Task directions. Starting with the line that contains "Task: Click the landscape photo preview" and going on through the end of the items, rewrite those lines with "screenshot" changed to "screen image" and nothing else altered. Leave the pictures out of your answer.

(Entries on target coordinates)
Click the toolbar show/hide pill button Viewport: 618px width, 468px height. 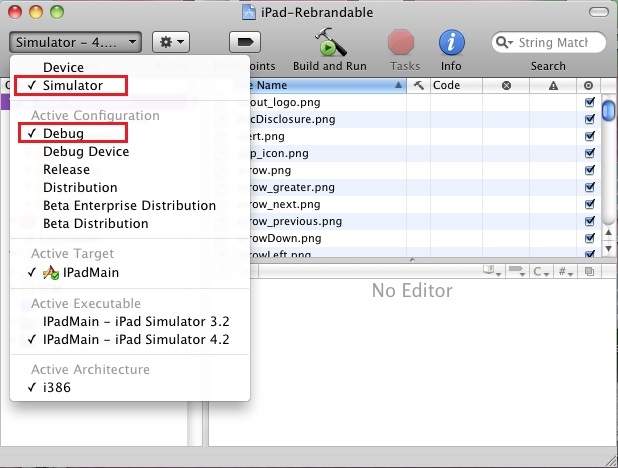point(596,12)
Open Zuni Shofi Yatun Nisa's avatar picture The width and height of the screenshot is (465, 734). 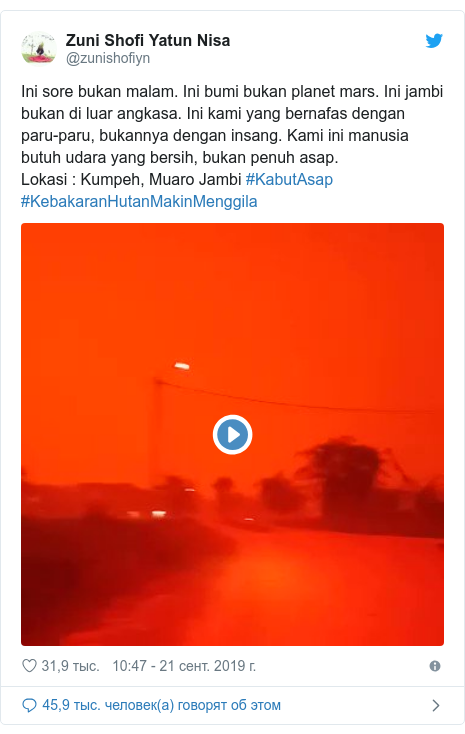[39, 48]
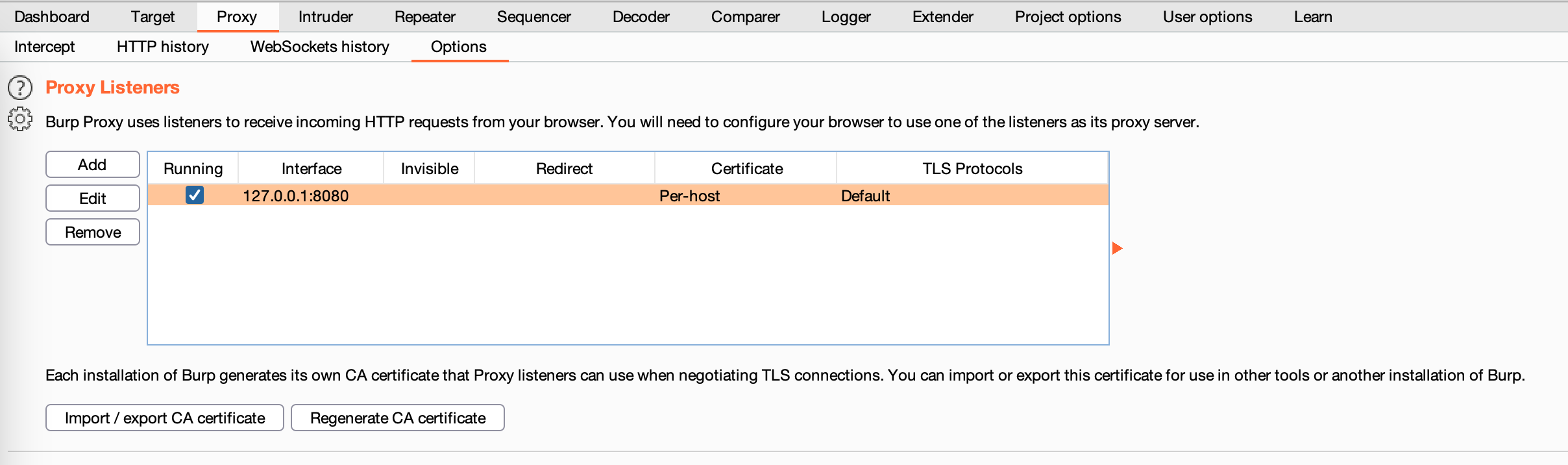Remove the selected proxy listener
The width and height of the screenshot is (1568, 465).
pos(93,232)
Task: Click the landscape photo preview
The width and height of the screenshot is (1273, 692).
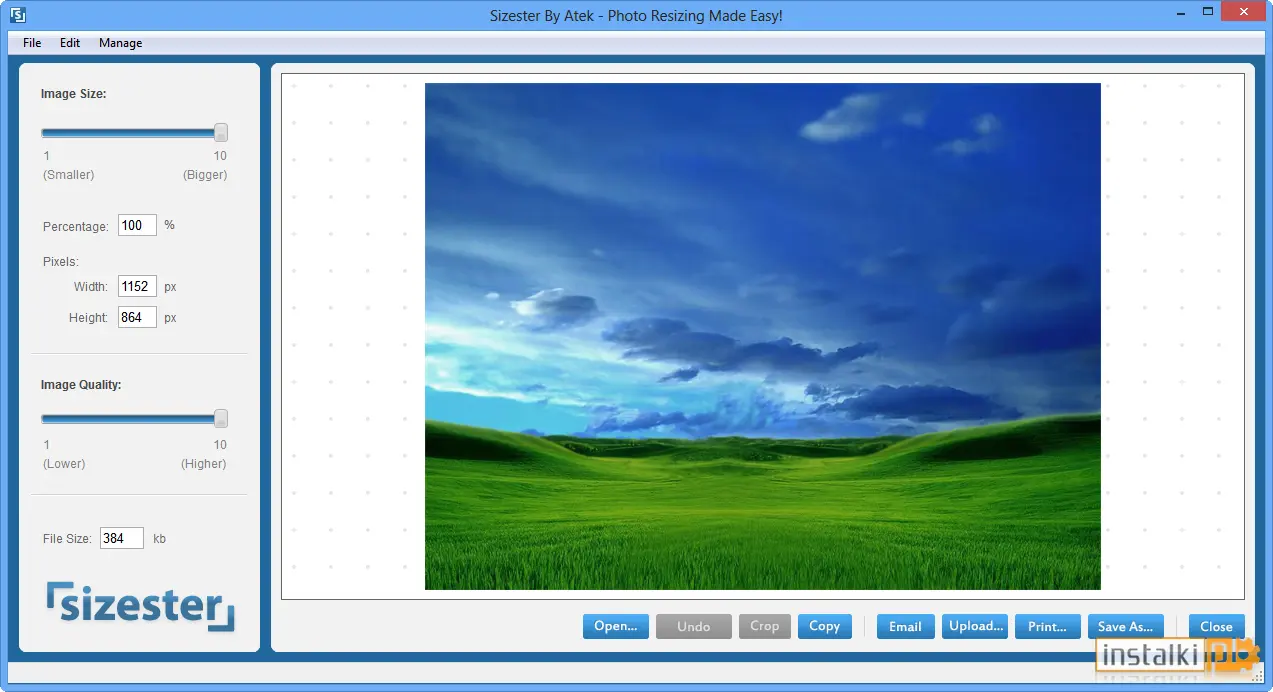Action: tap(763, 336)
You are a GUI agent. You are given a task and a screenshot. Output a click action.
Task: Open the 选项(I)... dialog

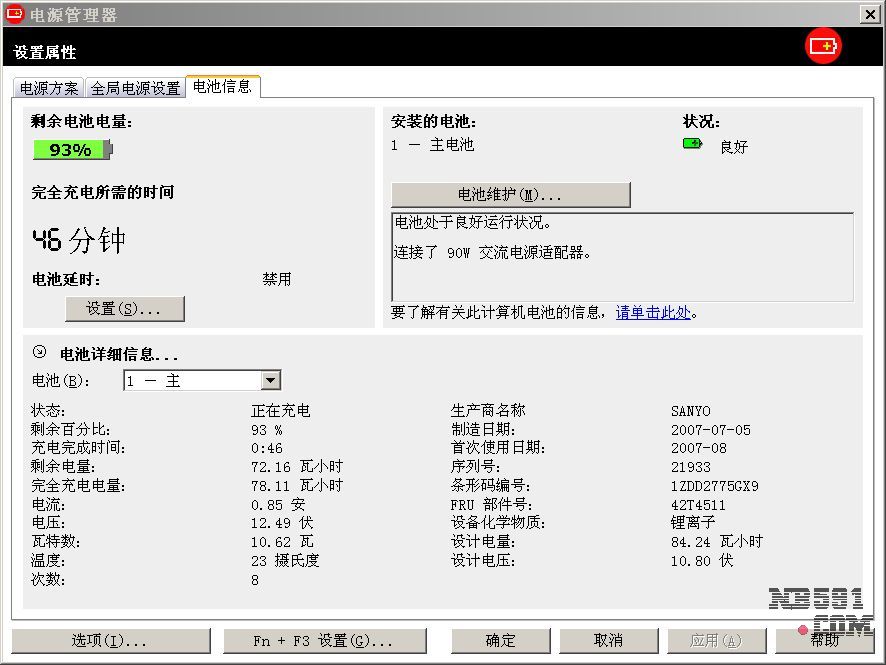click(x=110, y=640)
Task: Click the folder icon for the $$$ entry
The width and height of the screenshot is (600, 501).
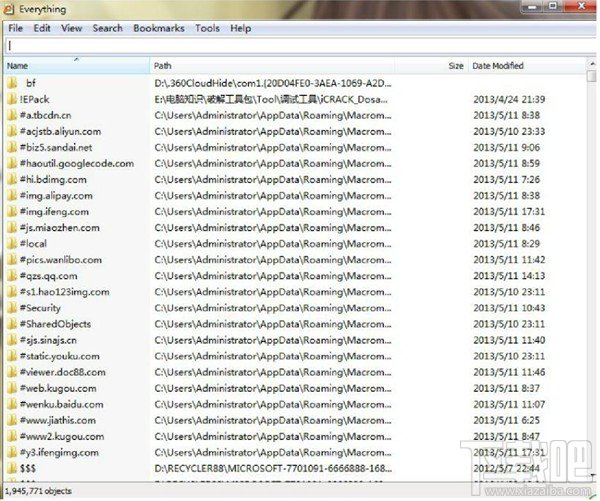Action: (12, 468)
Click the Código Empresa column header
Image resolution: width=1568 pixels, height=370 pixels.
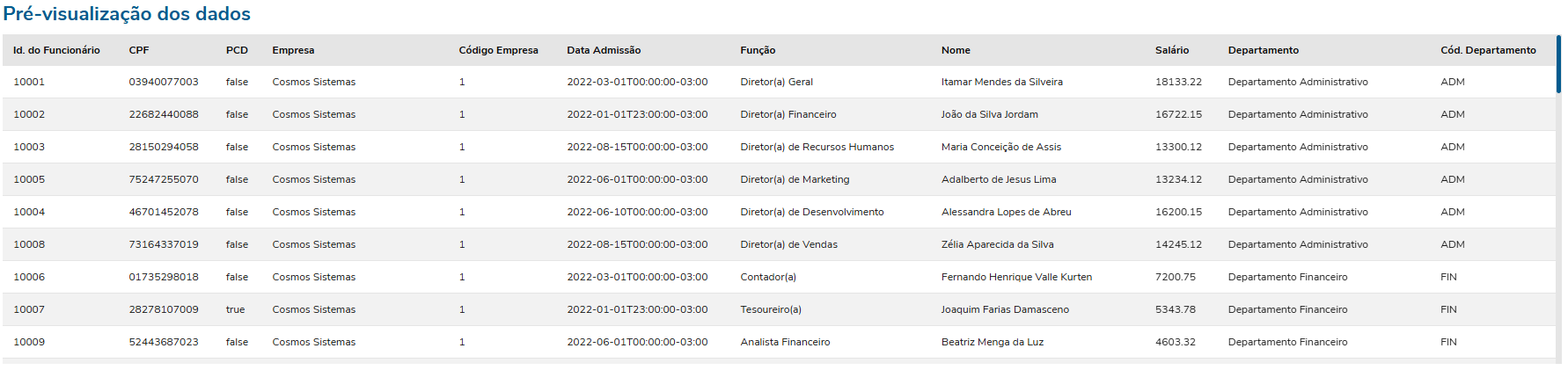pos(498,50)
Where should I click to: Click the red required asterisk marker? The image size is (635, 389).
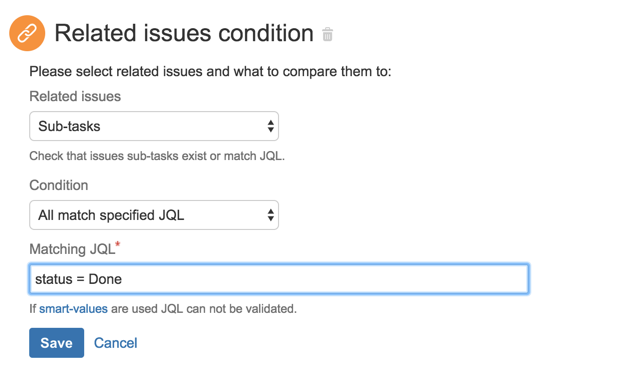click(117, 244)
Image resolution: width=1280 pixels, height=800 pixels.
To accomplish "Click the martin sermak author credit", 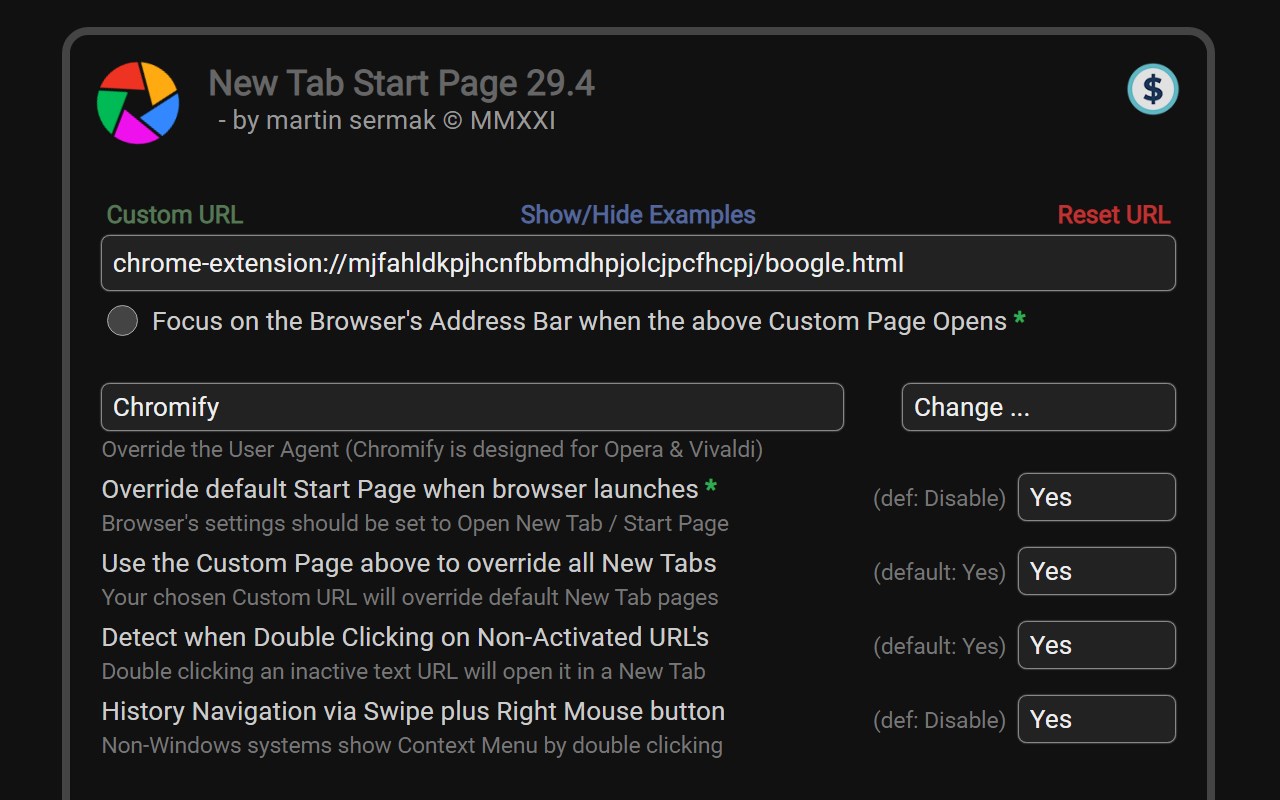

Solution.
Task: Click the landscape photo preview
The width and height of the screen image is (1273, 692).
Action: tap(763, 336)
You are a GUI agent. You are given a task and a screen image. Output a click action.
Task: Open the 选项(I)... dialog

click(x=110, y=640)
Task: Click the folder icon for the $$$ entry
The width and height of the screen image is (600, 501).
Action: (12, 468)
Click the Código Empresa column header
Image resolution: width=1568 pixels, height=370 pixels.
pos(498,50)
Where should I click to: Click the red required asterisk marker? The image size is (635, 389).
click(117, 244)
Image resolution: width=1280 pixels, height=800 pixels.
To accomplish "Click the martin sermak author credit", 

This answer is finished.